Murdoch himself spent the afternoon with the parents of murder victim Milly Dowler, whose phone was hacked by the News of the World. The Dowler family's lawyer said Murdoch "held his head in his hands" as he said sorry several times.The News Corp chief took out personally signed adverts in all Britain's major newspapers to apologise for the NoW's actions.

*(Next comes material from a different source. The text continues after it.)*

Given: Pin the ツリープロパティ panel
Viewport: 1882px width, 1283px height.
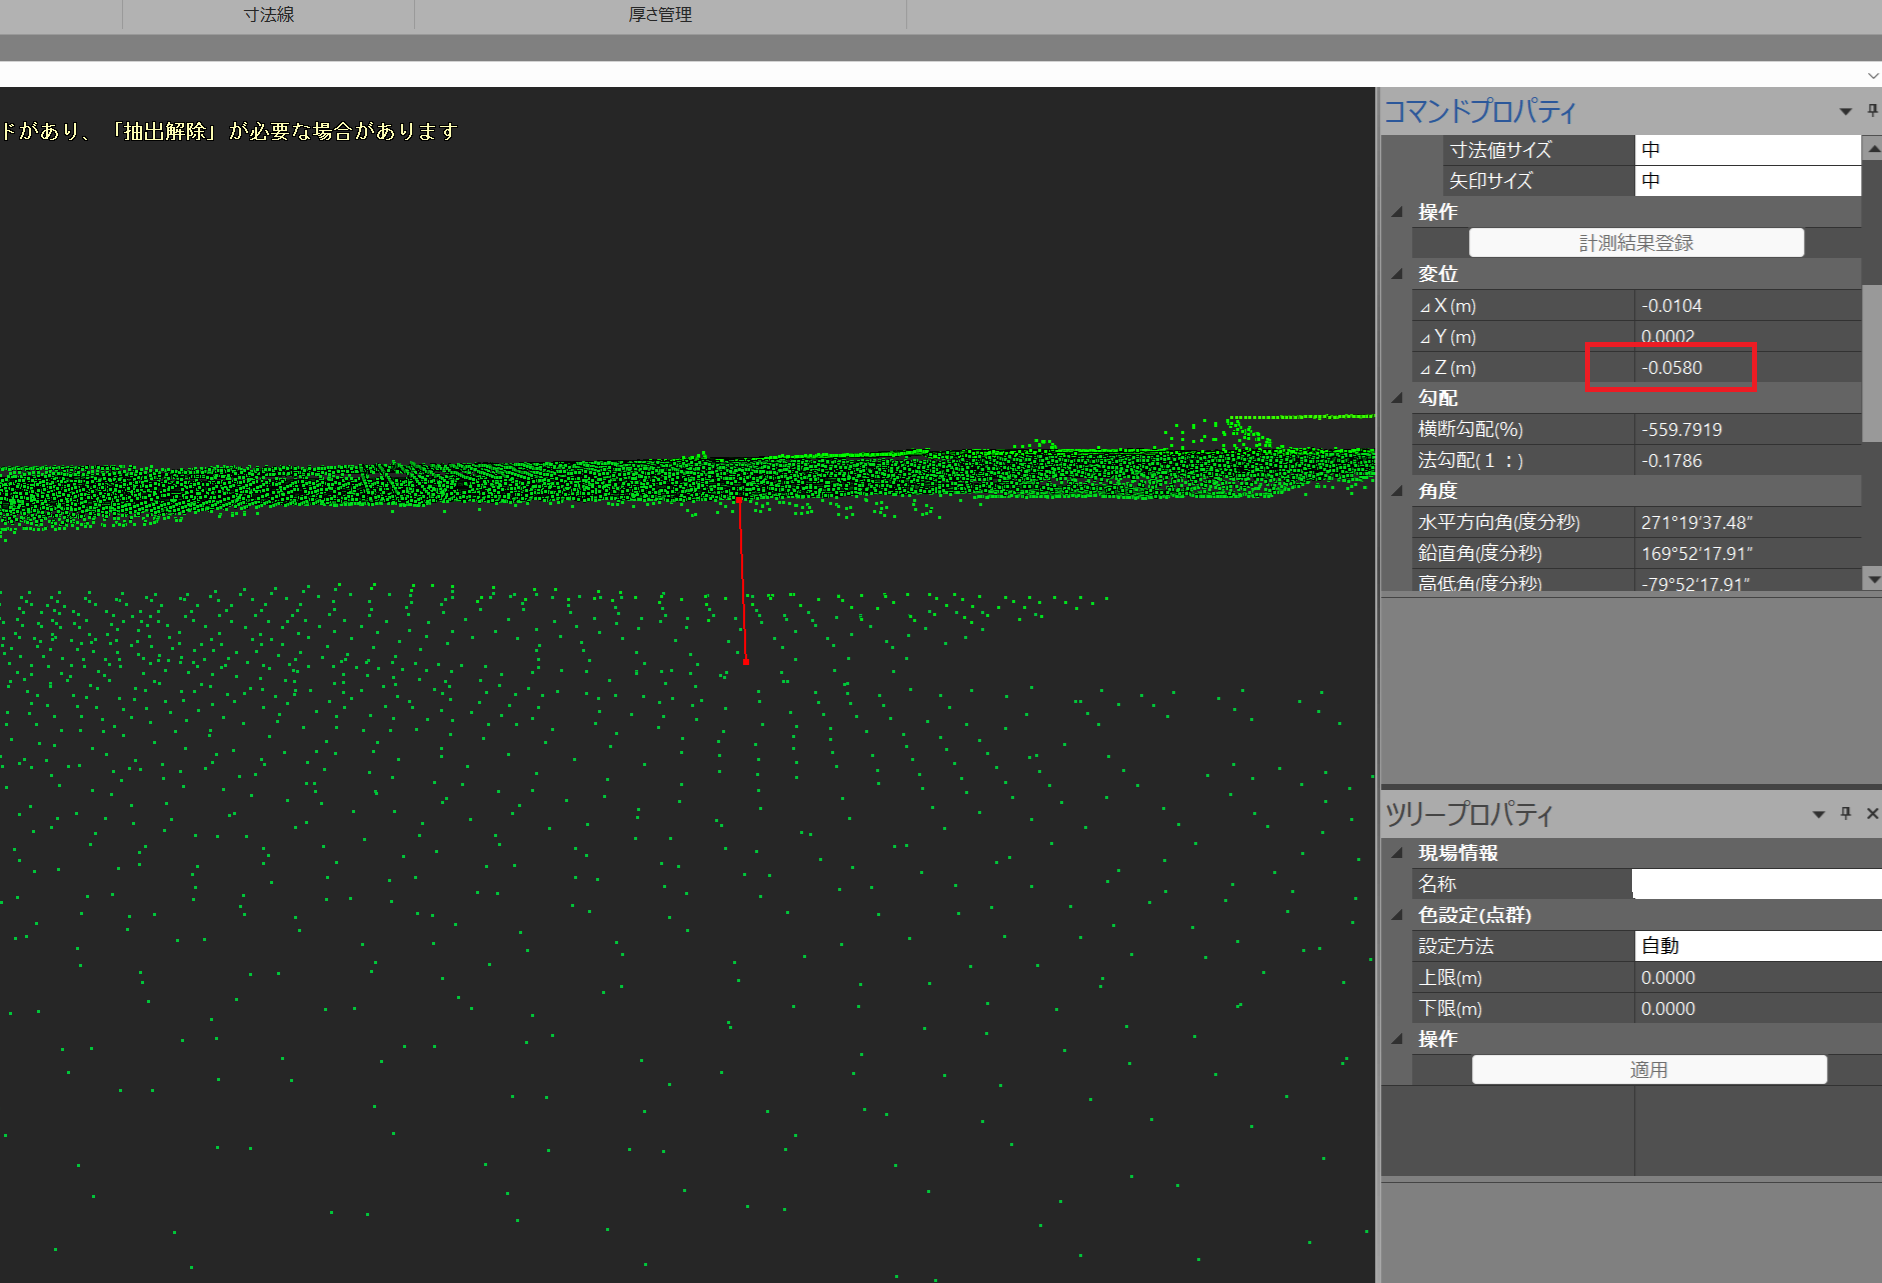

In a series of dramatic developments, it was also revealed:

  • David Cameron invited his former communications chief Andy Coulson to Chequers in March, after he had resigned from No 10 over the hacking scandal.
  • Ed Miliband said Sir Paul Stephenson, the head of the Metropolitan Police, had questions to answer about the hiring of ex-NoW executive Neil Wallis as an adviser after he left the paper. It has emerged that both Stephenson and fellow Met officer John Yates were friends with Wallis, who has now been arrested in the course of the hacking enquiry.
  • The FBI have reportedly begun an investigation into allegations that the phones of 9/11 victims were hacked.
  • The actor Jude Law is to sue The Sun over allegations it hacked his phone while he was in New York, potentially drawing News International into an investigation by the American authorities. He is already suing the NoW. News International have called the claim "a deeply cynical and deliberately mischievous attempt to draw The Sun into the phone-hacking issue".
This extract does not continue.